Loosen crepe carefully from the pan using a spatula and gently flip to brown the other side, 1 to 2 minutes more. Slide crepe onto a plate. Repeat with remaining batter, re-buttering the pan as needed and stacking crepes onto the plate.

4 . Stage

Melt 1 tablespoon butter in a skillet over medium heat. Add shrimp and scallops and cook until shrimp are bright pink on the outside and scallops are golden, 2 to 3 minutes. Remove from skillet.

5 . Stage

Melt 1 teaspoon butter in the same skillet and increase heat to medium-high.

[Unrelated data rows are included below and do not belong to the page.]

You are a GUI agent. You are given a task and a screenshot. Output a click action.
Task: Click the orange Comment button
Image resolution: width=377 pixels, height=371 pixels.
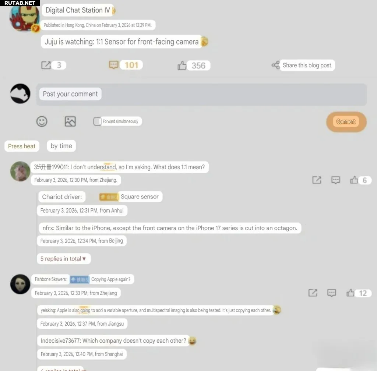tap(346, 122)
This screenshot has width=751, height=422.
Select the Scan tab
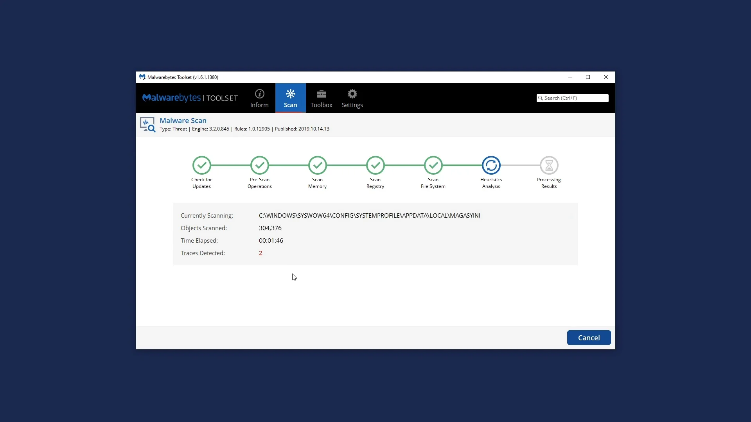coord(290,98)
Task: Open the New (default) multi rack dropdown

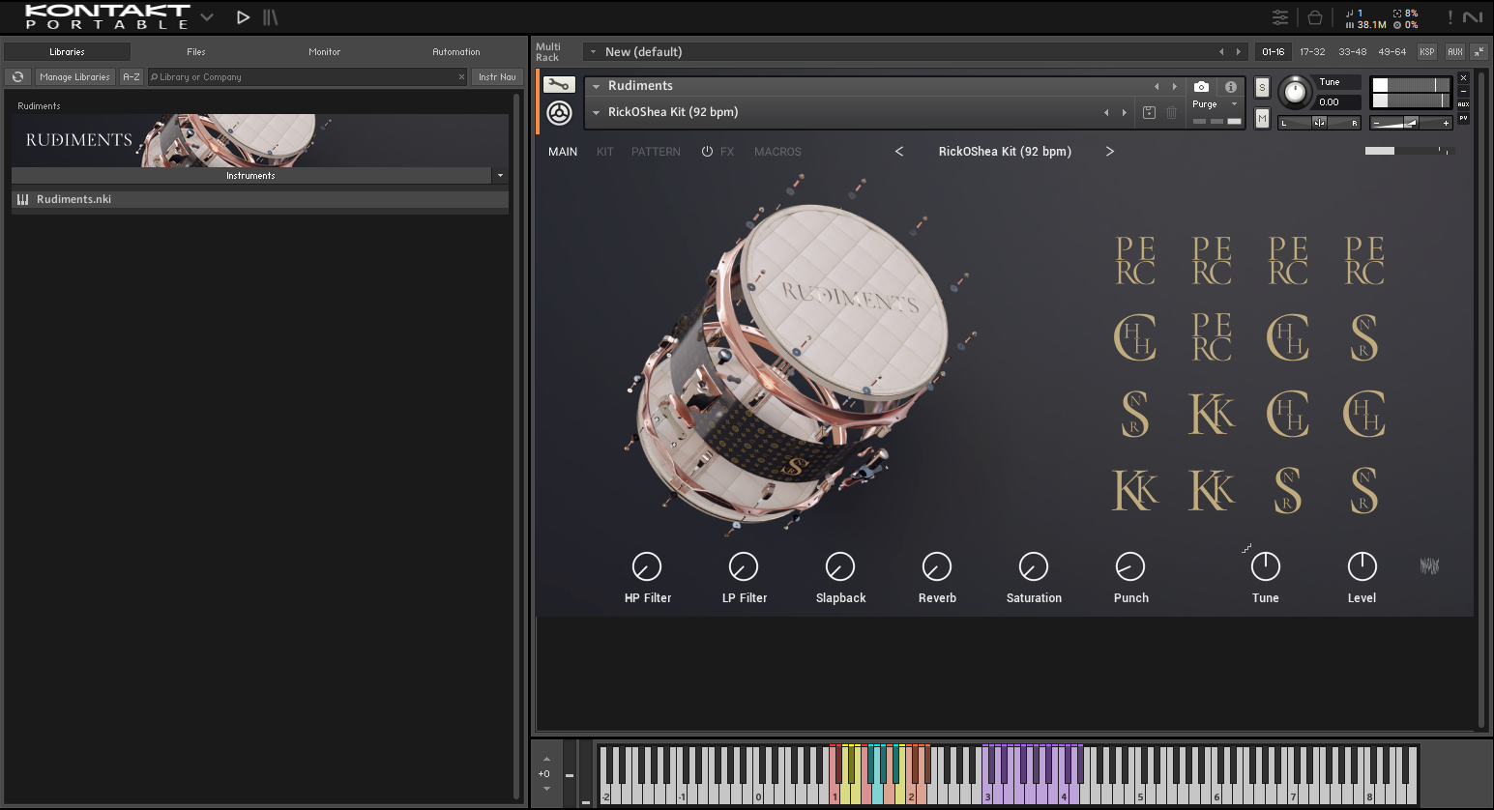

Add mushrooms and green onions; saute until mushrooms are tender, 3 to 4 minutes. Remove from heat.

6 . Stage

Melt 4 tablespoons butter in a saucepan over medium heat until bubbling. Whisk in flour until mixture becomes paste-like and lightly golden, about 2 minutes. Add milk and chicken broth and whisk until sauce is smooth and thickened. Thin out with more milk if needed.

7 . Stage

Add Swiss cheese, wine, and sherry to the sauce; stir until cheese melts. Season with salt and pepper. Reserve 2/3 cup sauce. Add shrimp, scallops, mushrooms, and onions to the remaining 1/3 of the sauce and stir until heated through.

8 . Stage

Spoon about 1/4 cup of the filling across the lower third of each crepe. Roll crepes up jellyroll-style and serve at the table with the reserved sauce.